Where the string "computer" appears in a line of the material below, copy that line.
══════
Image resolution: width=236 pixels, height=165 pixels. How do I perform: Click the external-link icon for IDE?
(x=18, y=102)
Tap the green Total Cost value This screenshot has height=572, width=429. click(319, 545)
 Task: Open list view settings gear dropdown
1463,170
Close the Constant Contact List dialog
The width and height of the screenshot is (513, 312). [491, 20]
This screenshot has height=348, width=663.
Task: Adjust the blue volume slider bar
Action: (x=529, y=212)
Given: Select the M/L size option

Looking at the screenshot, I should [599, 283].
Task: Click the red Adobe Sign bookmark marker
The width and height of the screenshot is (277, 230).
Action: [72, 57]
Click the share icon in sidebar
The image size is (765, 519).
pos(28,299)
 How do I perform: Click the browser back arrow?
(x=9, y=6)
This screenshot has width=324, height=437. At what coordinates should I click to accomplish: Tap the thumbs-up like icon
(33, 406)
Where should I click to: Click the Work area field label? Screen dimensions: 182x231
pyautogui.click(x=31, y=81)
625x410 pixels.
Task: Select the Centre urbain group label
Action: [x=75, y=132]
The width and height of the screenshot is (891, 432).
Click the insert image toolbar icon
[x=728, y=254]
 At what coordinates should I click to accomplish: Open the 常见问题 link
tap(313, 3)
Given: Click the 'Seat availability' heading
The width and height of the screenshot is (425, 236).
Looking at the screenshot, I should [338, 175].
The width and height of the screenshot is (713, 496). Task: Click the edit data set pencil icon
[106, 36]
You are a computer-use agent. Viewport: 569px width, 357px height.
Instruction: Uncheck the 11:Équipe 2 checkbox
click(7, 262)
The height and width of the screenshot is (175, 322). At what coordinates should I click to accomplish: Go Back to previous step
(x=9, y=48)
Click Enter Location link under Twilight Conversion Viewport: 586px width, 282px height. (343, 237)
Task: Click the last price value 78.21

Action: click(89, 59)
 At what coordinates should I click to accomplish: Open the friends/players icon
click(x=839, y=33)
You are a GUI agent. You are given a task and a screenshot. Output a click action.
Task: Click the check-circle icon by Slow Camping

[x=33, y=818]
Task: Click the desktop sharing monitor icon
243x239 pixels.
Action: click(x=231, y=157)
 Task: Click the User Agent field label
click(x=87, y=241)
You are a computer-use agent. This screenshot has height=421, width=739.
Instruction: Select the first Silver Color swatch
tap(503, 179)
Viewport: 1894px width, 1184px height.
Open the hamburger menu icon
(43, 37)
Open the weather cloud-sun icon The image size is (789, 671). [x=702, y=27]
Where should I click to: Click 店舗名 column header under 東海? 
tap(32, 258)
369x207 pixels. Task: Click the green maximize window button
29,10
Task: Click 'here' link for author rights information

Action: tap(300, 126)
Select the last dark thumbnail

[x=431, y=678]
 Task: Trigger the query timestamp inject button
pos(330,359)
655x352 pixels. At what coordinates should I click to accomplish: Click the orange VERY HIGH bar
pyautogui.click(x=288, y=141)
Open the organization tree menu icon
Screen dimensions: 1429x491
══════
YOUR SOLUTION:
You are a computer-use agent. Viewport: 569px width, 357px height.
You are a computer-use agent. This screenshot has height=421, width=739.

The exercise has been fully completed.